> [Set exercise]
In the material, copy the stretch from the line containing "You are a computer-use" through the end, substituting "Print" for "Format" and keeping everything else the same. Omit the pictures from your copy.

[Target pointing data]
»»

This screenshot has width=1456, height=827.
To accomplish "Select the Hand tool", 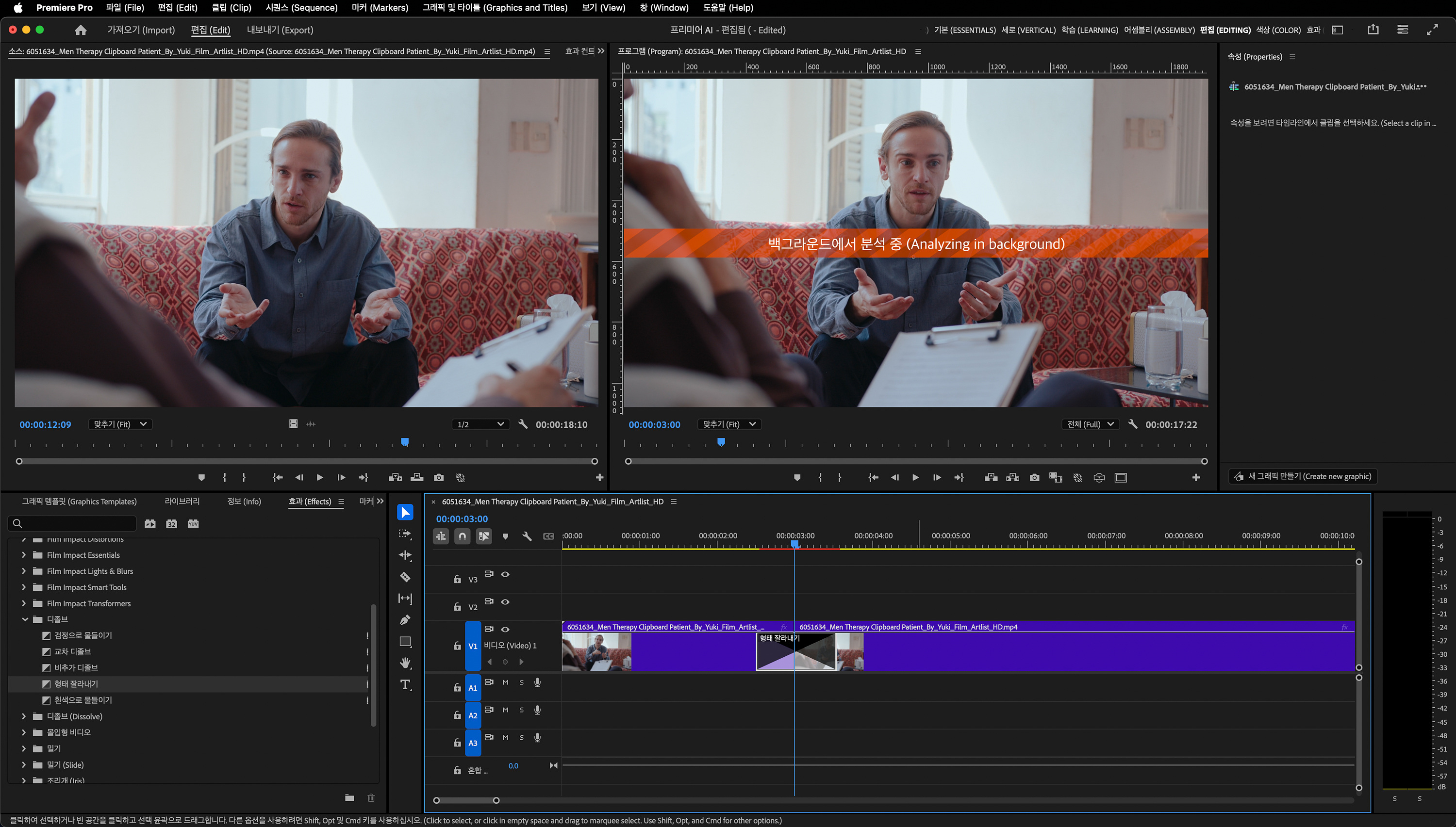I will tap(405, 663).
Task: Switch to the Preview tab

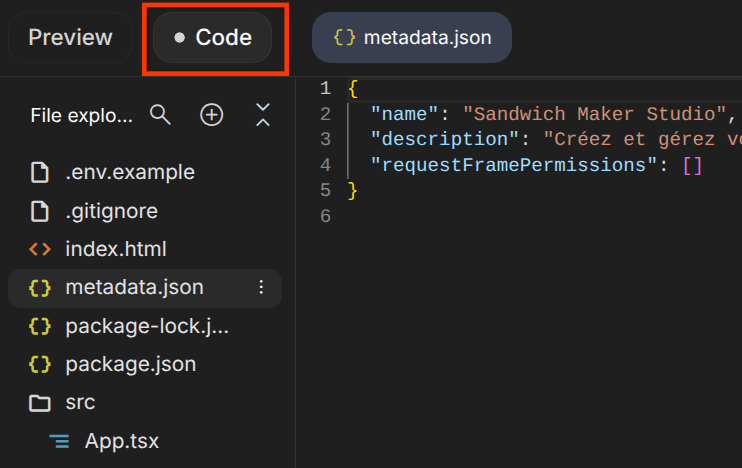Action: 70,38
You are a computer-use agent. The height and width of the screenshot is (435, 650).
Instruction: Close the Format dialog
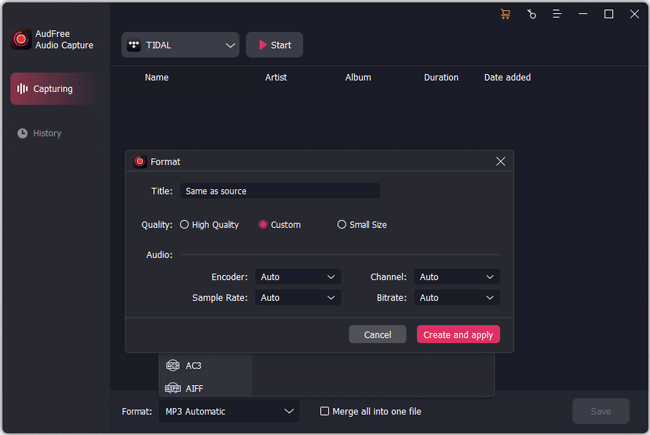(x=500, y=161)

««

> [Task response]
You are a computer-use agent. The height and width of the screenshot is (435, 650).
Instruction: Close the Print dialog
(x=500, y=161)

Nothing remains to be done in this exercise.